Critical multilingual language awareness (CMLA) serves as a valuable heuristic for recognizing linguistic diversity and, ultimately, contributing to the transformation of social inequities. The current Special Issue examines how CMLA development can be fostered through evidence-based instructional practices in pre-service language teachers. Building on previous work of critical applied linguists, Prasad and Lory’s (Citation2020) revised framework places the power domain at its core, thereby, unifying the other domains, including cognitive, affective, performance, and social, as identified by James and Garrett’s (Citation1992). This reconceptualization of the five domains of CMLA forms the foundation for the empirical-based instructional practices to CMLA development in language teacher education, which are the focus of the current special issue. The six studies and two commentaries demonstrate how CMLA can move from pedagogical stance to evidence-based practices across various educational contexts worldwide. By creating opportunities for pre-service teachers to identify how language and power intersect in their respective lives and educational settings, the authors in the special issue contribute to an expanding CMLA pedagogical toolkit. This toolkit aims to counteract the prevalent deficit perspective on multilingualism, aligning instead with asset-based pedagogic approaches, the call to decolonize pedagogy and the broader call for social justice.

ABSTRACT (DUTCH)

Critical multilingual language awareness (CMLA, kritisch meertalig taalbewustzijn) is een waardevolle heuristiek om linguïstische diversiteit te (h)erkennen en uiteindelijk bij te dragen aan het wegwerken van sociale ongelijkheden. Dit special issue onderzoekt hoe de ontwikkeling van CMLA kan worden bevorderd door middel van onderzoeksgebaseerde instructiepraktijken bij toekomstige taalleraren.

Voortbouwend op het eerdere werk van kritische toegepaste taalkundigen plaatst het herziene raamwerk van Prasad en Lory (2020) het machtsdomein centraal, waarbij de andere domeinen, zoals geïdentificeerd door James en Garrett (1992), zijnde cognitief, affectief, performatief en sociaal, worden verenigd. Deze herconceptualizering van CMLA vormt het uitgangspunt voor de empirische studies in dit special issue. De zes studies en twee commentaren in dit nummer tonen aan hoe CMLA kan evolueren van een pedagogisch standpunt naar op onderzoek gebaseerde praktijken in diverse onderwijscontexten wereldwijd. Door kansen te creëren voor toekomstige leraren om te identificeren hoe taal en macht op elkaar inspelen in hun respectieve leef- en onderwijscontexten, dragen de auteurs bij aan een groeiende CMLA-pedagogische toolkit. Deze toolkit heeft als doel het gangbare deficit perspectief op meertaligheid te bestrijden en in plaats daarvan aan te sluiten bij assets-gebaseerde pedagogische benaderingen, de oproep tot een gedekoloniseerde pedagogie en de bredere oproep tot sociale rechtvaardigheid.

PLAIN LANGUAGE SUMMARY

Critical multilingual language awareness (CMLA) is a useful tool for understanding the variety of languages spoken by children and communities. The current Special Issue examines how CMLA development can be fostered through evidence-based instructional practices in pre-service language teachers.

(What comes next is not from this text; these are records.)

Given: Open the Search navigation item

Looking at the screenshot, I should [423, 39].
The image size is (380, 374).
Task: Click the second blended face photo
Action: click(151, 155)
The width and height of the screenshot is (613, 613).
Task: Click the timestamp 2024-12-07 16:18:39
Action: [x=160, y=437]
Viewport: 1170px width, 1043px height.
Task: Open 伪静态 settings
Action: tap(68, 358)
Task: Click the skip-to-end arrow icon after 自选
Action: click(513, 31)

CMLA can help address and reduce social inequalities. Prasad and Lory (Citation2020) provide a revised framework for CMLA that focuses on the role of power in language, and sees power as the central domain that binds the remaining domains (cognitive, affective, performance, and social) together. This framework is the basis of the six empirical studies in language teacher education, which make up the current special issue. In this collection, six studies and two commentaries demonstrate the impact of research-based teaching practices that use various meaning-making tools and practices to help future language teachers develop CMLA. The authors create opportunities for future teachers to see how language and power are connected in their own lives and in the schools where they work. These studies help expand the CMLA pedagogical toolkit, which aims to move away from seeing multilingualism as a problem and instead seeing it as an asset. This approach also aligns with the call for decolonizing the curriculum and social justice.

Introduction

The field of language education is seemingly fraught with precarity. In the US, where both of us (the authors of this article) currently reside and work, foreign language education, especially in higher education, appears to be under threat, a victim of falling student enrollment (Jaschik, Citation2018). Because of reduced state and institutional support, many smaller language programs have been eliminated at Institutes of Higher Education in this past decade. A conspicuous case in point is West Virginia University’s recent decision to close down its foreign language department, only to announce shortly afterwards that it would keep its Chinese and Spanish foreign classes open (Anderson, Citation2023). This back pedal decision was driven in part by neoliberal logic, namely the instrumental value attached to these two languages which were viewed as being able to contribute to student career advancement. Indeed, fluctuating enrollments are not particular to the US, and are often shaped in part by geopolitical decisions. In China, for example, because of ongoing political tensions between China and the West, the importance of English in the national core curriculum has been reduced by the Chinese government in an effort to contain English’s ideological influence (Yu & Kim, Citation2023). And in North American and European countries, the war in Ukraine has resulted in fewer students studying Russian (Lem, Citation2022), resulting in a shift in foreign language student enrollment at the tertiary level.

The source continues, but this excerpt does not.